Brian Jungen s'intéresse aux unions hybrides et aux mélanges hétéroclites des cultures. Il crée des interférences entre différents univers parfois si éloignés qu'ils s'entrechoquent en livrant un message critique. Ceux de l'écologie, de l'anthropologie, de l'ethnologie ou encore de la mythologie sont de prédilection. Les archétypes sociologiques, comme la culture de masse et les matériaux préfabriqués, sont également des sources d'inspiration.
À nouveau, deux univers se juxtaposent dans l'œuvre qu'il présentera à la Fonderie Darling : une cité idéale pour chats errants, érigée d'après les plans d'Habitat 67. Inspiré de la Cité Radieuse de Le Corbusier, qui préconisait la normalisation esthétique «pour plus d'harmonie», Moshe Safdie conçoit et réalise le révolutionnaire Habitat 67 à l'âge de 23 ans. Son principe, basé sur l'assemblage de modules préfabriqués en béton, en fait une architecture de mass production, à laquelle sont étroitement associés les idéaux de communauté et d'égalitarisme. Or, Habitat 67 est ironiquement devenu l'un des logements les plus coûteux de Montréal.

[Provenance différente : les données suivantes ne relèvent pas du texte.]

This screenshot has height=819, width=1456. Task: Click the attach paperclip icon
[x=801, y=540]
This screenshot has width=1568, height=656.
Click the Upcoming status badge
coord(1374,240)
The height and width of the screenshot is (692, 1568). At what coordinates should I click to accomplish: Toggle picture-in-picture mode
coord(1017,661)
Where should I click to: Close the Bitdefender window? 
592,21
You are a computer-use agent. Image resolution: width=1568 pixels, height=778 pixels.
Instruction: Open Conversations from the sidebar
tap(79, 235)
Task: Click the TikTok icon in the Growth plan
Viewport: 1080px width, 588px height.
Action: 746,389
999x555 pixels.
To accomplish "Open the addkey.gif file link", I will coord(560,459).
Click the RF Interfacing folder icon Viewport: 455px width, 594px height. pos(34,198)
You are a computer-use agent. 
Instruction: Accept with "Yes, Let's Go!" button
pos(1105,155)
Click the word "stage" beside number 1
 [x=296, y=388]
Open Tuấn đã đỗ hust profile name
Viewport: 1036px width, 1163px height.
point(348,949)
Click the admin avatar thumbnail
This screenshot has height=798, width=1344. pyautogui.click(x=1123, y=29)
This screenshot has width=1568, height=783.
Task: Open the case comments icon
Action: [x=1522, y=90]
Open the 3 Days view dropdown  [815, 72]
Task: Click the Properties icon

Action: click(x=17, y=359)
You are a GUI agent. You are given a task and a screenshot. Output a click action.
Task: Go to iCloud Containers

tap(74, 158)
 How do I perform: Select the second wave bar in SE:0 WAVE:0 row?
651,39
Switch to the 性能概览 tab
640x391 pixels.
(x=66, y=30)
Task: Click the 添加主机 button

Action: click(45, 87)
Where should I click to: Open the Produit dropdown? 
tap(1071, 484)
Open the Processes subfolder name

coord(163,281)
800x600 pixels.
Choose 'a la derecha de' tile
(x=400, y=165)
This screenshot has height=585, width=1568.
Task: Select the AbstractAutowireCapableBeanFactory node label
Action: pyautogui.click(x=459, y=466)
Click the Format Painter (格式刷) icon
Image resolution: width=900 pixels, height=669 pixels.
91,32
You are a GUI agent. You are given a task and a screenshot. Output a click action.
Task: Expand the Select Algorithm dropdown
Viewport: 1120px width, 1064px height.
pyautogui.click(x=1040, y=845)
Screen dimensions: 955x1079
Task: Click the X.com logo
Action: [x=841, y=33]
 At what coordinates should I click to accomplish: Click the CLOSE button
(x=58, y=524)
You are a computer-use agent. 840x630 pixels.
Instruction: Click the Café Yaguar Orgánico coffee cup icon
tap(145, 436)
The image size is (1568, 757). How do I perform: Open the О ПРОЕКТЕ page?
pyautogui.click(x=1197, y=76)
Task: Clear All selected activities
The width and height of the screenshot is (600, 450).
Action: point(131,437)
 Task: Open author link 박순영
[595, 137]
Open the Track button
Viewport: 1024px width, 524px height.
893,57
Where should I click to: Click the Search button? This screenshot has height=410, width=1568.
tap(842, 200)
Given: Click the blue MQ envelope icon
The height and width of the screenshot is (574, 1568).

À l'intérieur d'une réadaptation de cette structure, Jungen introduit des chats orphelins. Pour eux, l'artiste crée une véritable cité de luxe, faite de modules inter-reliés. Par le fait même, chaque chat faisant partie d'Habitat 04 devient imprégné de tout le sens attaché au nom de Brian Jungen dans le milieu de l'art actuel. Aux dires de Kitty Scott, conservatrice d'art contemporain au Musée des Beaux-Arts du Canada à Ottawa : « Cette réinterprétation du complexe aux chats affranchis permet à l'artiste de récupérer un peu de l'intention originelle de Safdie ».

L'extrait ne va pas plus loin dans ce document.